We've noted that Druid already has an existing `QueryRunner` based structure which we reuse in this PR. The `QueryRunner.run()` method can actually be seen as being a `QueryPlanner.plan()` method: the method decides which sequences are needed to run a query. The sequences do the actually running. In this light, it is easy to see how we convert to operators: the `QueryRunner.run()` method creates an operator instead.

Our long-term goal is to retire the `QueryRunner` classes. Thinking ahead, the "planning" code can be gathered up in a "native query planner" (akin to `QueryKit` in MSQb). In anticipation, each converted `QueryRunner` calls to a "query planner" class to decide which operator(s) to create. In some cases, the operator is a 1:1 replacement for a sequence. In other cases, it turns out we can optimize the query by omitting unneeded operators, or by using one of several finely tuned operators in place of the generalized sequence in the existing code. It should be clear how, in a later step, a new native query planner will call these methods directly without the need to first pass through a `QueryRunner`.

The general pattern is:

* Accept a `QueryPlus` and an upstream `QueryRunner`.
* Create an operator which runs the `QueryRunner`.
* Convert the resulting sequence to an "input operator."
* Decide which operator(s) we need to add to perform the task at hand.
* Wrap the result in a sequence compatible with the return value of `QueryRunner.run()`.

This PR converts two entire native queries, and the common parts of other queries. As a result, for those partially-converted queries, we have a combination of sequences and operators. A set of shims allows operators to read from sequences, and to masquerade as sequences. This allows operators to seamlessly insert themselves into a sequence-based execution pipeline. When two operators are adjacent, the intervening sequence is optimized away, leaving the the two operators to talk directly. As the conversion continues, there will be more operators and fewer in the execution pipeline.

## Query Lifecycle

The `QueryLifecycle` class runs a native query and is where we make the decision to use the "traditional" execution path (based on `Sequence`) or "MSQi" execution path (based on operators). That decision is based on a configuration property, as explained below. If we execute the query the traditional way, the object handed to the caller is a `Sequence`. If we go the new route, the returned object is a `FragmentManager`. As it turns out, @imply-cheddar recently added a `QueryResponse` object which is perfect for this: that class wraps the two alternatives in a common interface. Our API level expects a sequence, so the fragment-based `QueryResponse` simply wraps the operator DAG in a sequence (plus a bit of overhead.)

### Bootstrap

The `QueryNGModule` defines a `QueryManagerFactory` which is injected into `QueryLifecycleFactory`. That factory then creates a `QueryLifecycle`. The query lifecycle checks if the query is enabled (as described above) using the config attached to ``QueryManagerFactory `. If so, it then uses ``QueryManagerFactory `` to create a `FragmentManager` which is then attached to the `QueryPlus` for that query.

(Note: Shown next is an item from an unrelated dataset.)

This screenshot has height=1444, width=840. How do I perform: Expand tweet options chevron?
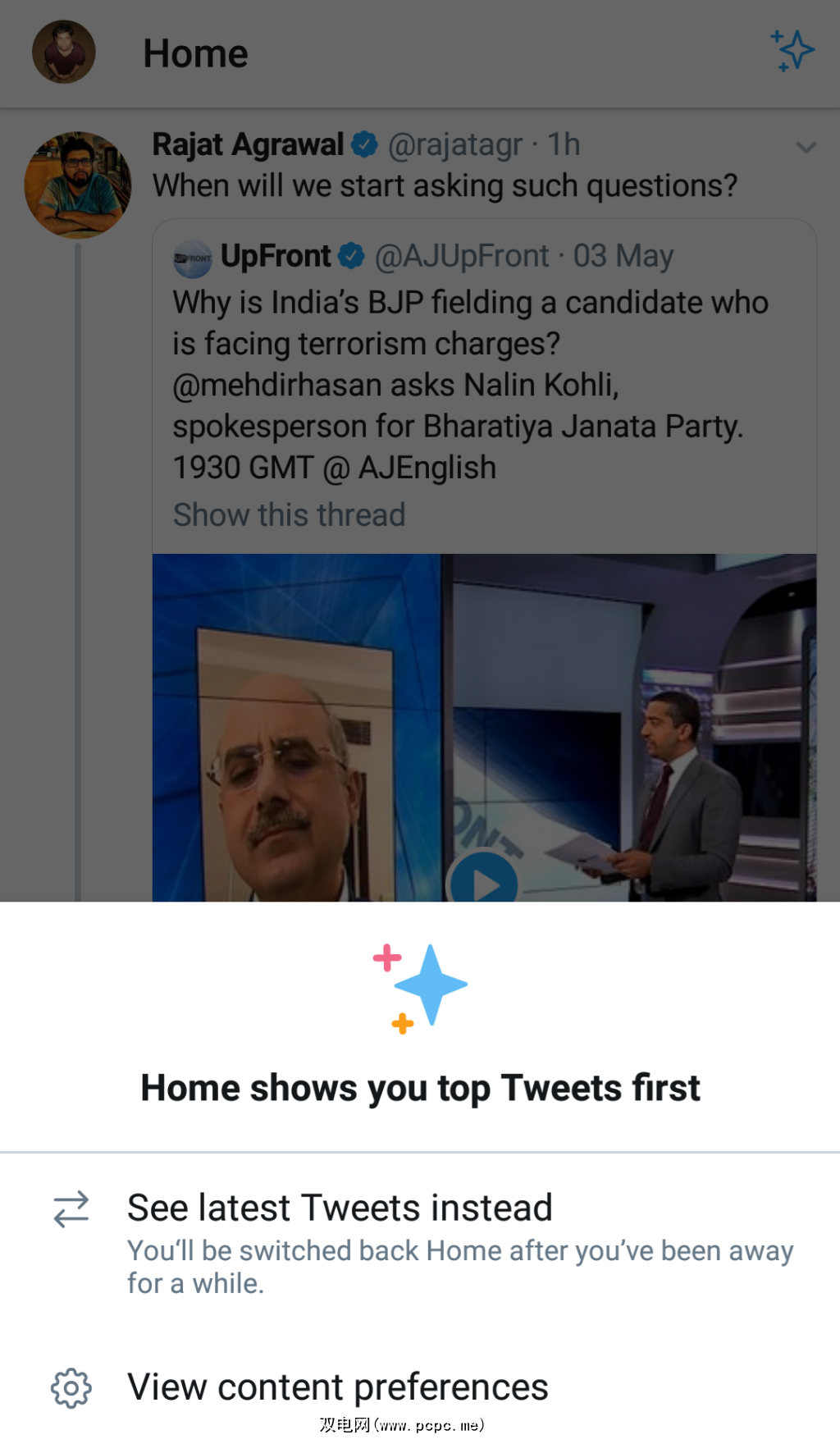point(806,148)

From then on, each `QueryRunner` checks if there is a `FragmentManager` instance attached to the `QueryPlus`. If so, the query runner creates an operator (if that query runner has been converted to do so), else it executes the "classic" code path to create a sequence.

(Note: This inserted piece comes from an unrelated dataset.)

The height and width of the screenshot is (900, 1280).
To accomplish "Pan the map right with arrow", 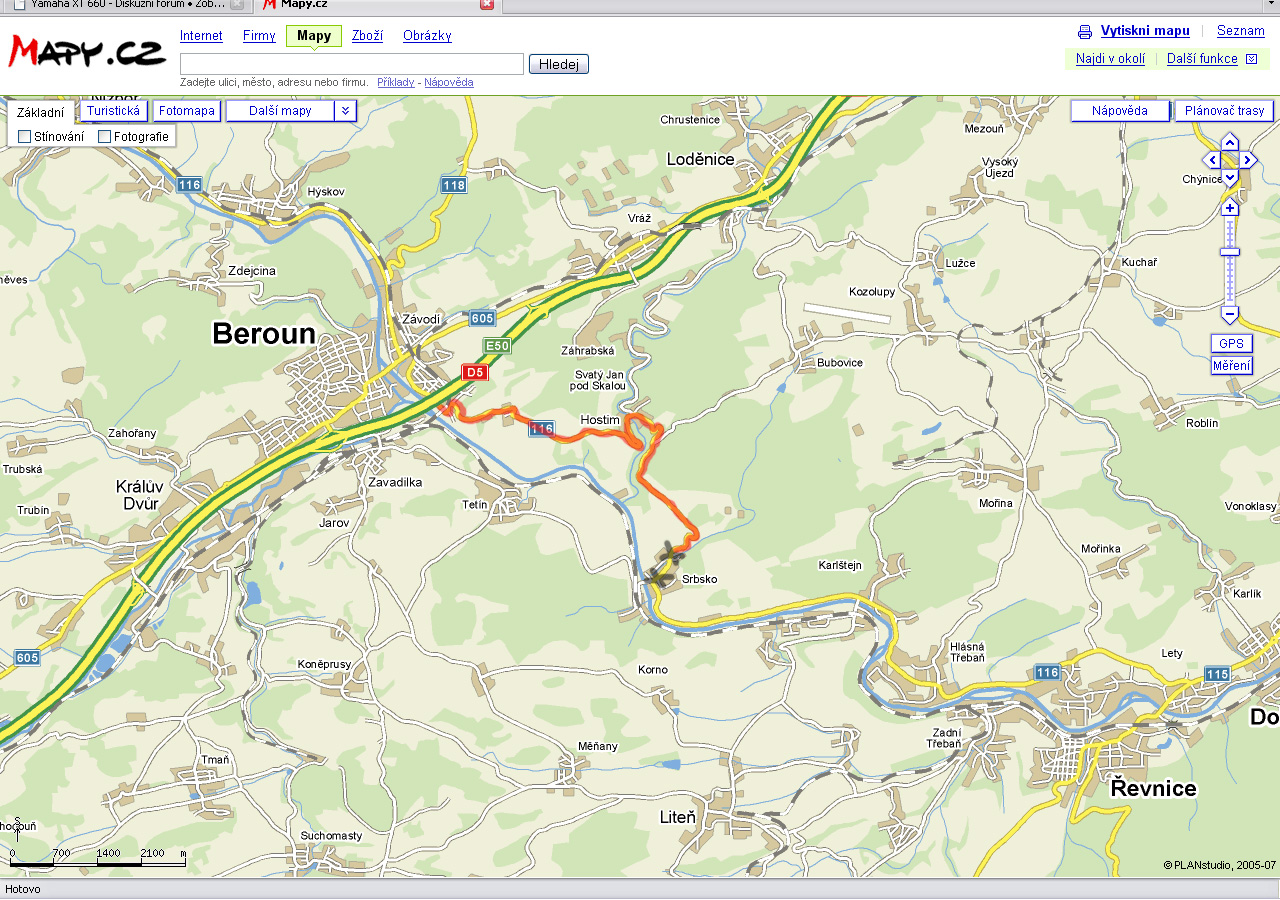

Note that, if the mechanism is not enabled (the default in this PR), there will never be a `FragmentManager` attached to the `QueryPlus`, and so execution will ignore the operator path.

### Configuration

At present, the operator path is experimental, and thus disabled by default. The new path is enabled by setting a system property: `-druid.queryng.enabled=true` on the command line or in a properties file. Just to be clear: even if this flag is set, Druid will happily use the existing path for any queries not yet converted to use operators.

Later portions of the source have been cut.